IN SOME WAYS, living this way is better than a cardboard shelter or a tent. At least the weather is largely kept out, and once inside, a dweller can lock out the bad guys. But once inside there are other problems. Likely there’s no running water, and often no place to poop. One towing company said conditions in many of the rigs they tow are so bad they prohibit their tow truck drivers from stepping inside the rigs. That decision was made after a driver came out of one rig bearing a load of bed bugs. Trash, dirt and overall filth aren’t uncommon.
Not surprisingly, business owners and residents where Vehicle Ranchers set up shop don’t find having rundown RVs on their doorsteps pleasing. Temporary tenants often find themselves on the receiving end of verbal abuse, and frequent visits from law enforcement officers. It goes with the territory.
Seattle officials are now taking aim at the Vehicle Ranching practice. The Emerald City’s mayor has a $1.3 million budget earmarked to remove and demolish the worst of the street-parked RVs. She wants more regulations that would push hard to close down Vehicle Ranchers. Likely outcomes include pushing paying customers elsewhere, perhaps into worse situations. And for those who live in a rig they already own, a law targeting Vehicle Ranching will have no effect.

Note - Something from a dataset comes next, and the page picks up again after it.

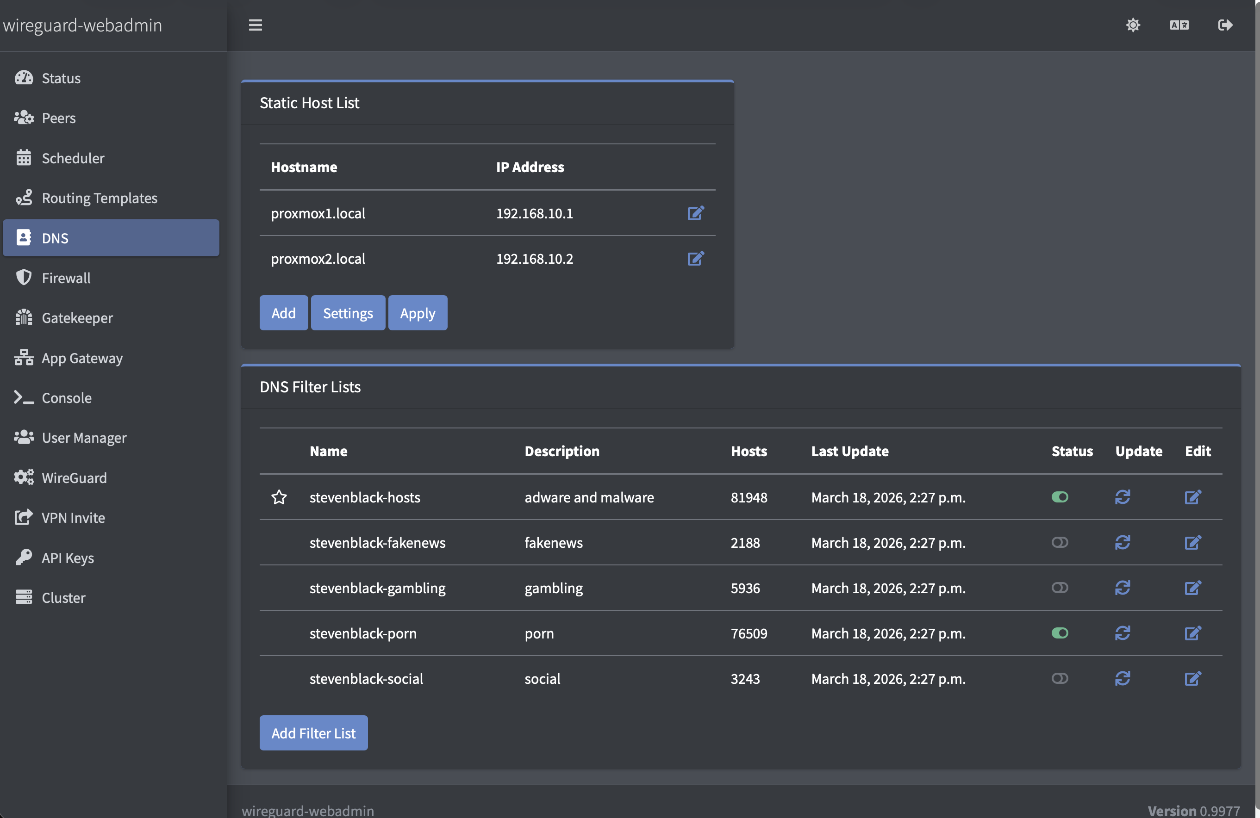Viewport: 1260px width, 818px height.
Task: Open the settings gear in the top bar
Action: pyautogui.click(x=1132, y=25)
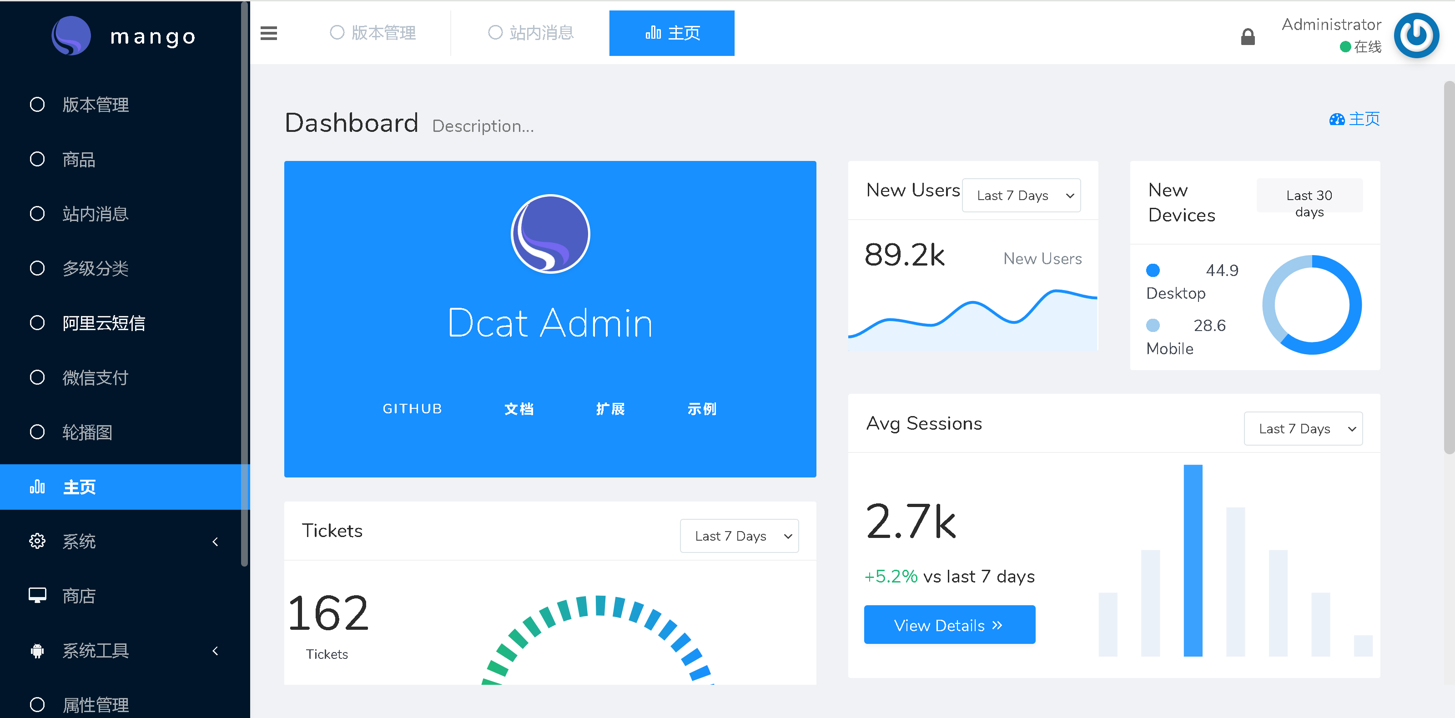
Task: Open the GITHUB link
Action: pyautogui.click(x=412, y=408)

Where does the answer lie? One non-profit group in Sacramento is aiming to help “non-chronic” homeless people – ones who are temporarily out of homes. The group takes donated RVs, places them in RV parks so there will be full utilities, and rents them out for around $500 to $700 a month. Inexpensive, when compared to apartment rent, but certainly out of the reach of those without a job. But like so many of the other big problems facing not just the United States but humanity as a whole, there just doesn’t seem to be any easy solution at hand.